Least Cost Pathway Analysis of obsidian circulation in Early Holocene–Early Middle Holocene Cyprus
Journal
Journal of Archaeological Science: Reports
Date Issued
August 2019
Author(s)
DOI
10.1016/j.jasrep.2019.101881
Abstract
Obsidian, a naturally occurring glass and rare resource, appears in the archaeological record of Cyprus at the same time when human populations establish permanent settlements across the island. Geological sources of obsidian do not occur on Cyprus so the material had to be procured elsewhere and then introduced to the eastern Mediterranean island. Recent geochemical analyses (pXRF) on obsidian assemblages dating to the Early Holocene (8900–5200 Cal BCE) demonstrate that the material derives from multiple exogenous geological sources. Here we use a geospatial computational approach, namely Least Cost Paths Analysis, to address the circulation of obsidian once it arrived on the island.
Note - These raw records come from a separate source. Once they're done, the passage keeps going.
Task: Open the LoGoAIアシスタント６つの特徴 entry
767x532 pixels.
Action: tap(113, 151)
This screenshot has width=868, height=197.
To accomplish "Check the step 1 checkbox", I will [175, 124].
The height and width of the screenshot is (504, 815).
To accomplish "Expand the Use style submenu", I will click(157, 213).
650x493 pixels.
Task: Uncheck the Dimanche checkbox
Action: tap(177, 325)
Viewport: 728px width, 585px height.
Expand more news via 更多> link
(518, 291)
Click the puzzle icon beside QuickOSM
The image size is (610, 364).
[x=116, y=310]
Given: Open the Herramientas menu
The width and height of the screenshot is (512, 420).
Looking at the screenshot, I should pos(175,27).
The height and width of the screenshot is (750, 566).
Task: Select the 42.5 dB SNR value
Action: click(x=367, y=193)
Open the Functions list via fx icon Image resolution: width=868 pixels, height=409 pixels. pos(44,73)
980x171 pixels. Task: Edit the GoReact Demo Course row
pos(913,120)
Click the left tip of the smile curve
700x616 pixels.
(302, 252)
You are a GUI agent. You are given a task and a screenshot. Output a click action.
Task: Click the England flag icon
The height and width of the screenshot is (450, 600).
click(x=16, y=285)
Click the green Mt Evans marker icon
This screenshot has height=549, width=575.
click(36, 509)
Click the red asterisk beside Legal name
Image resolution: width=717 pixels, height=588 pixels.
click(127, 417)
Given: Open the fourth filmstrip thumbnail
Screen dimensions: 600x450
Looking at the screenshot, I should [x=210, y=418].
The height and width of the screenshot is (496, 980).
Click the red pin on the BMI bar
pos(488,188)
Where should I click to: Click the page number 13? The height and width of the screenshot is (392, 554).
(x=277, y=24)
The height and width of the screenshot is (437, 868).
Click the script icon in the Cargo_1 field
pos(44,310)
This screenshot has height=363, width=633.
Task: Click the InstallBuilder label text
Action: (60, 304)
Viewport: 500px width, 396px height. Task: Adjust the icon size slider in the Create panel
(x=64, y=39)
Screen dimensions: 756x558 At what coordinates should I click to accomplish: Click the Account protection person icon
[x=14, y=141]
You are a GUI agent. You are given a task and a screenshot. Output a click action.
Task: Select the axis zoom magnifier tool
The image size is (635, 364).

By doing so, we aim to: (a) determine the potential routes/optimal paths via which the material circulated across the island, (b) understand how these early communities used their landscape to build their social networks and exchange their goods, and (c) compare how these paths may have differed from the earlier exploitation locales of the first visitors to reach Cyprus in the Terminal Pleistocene.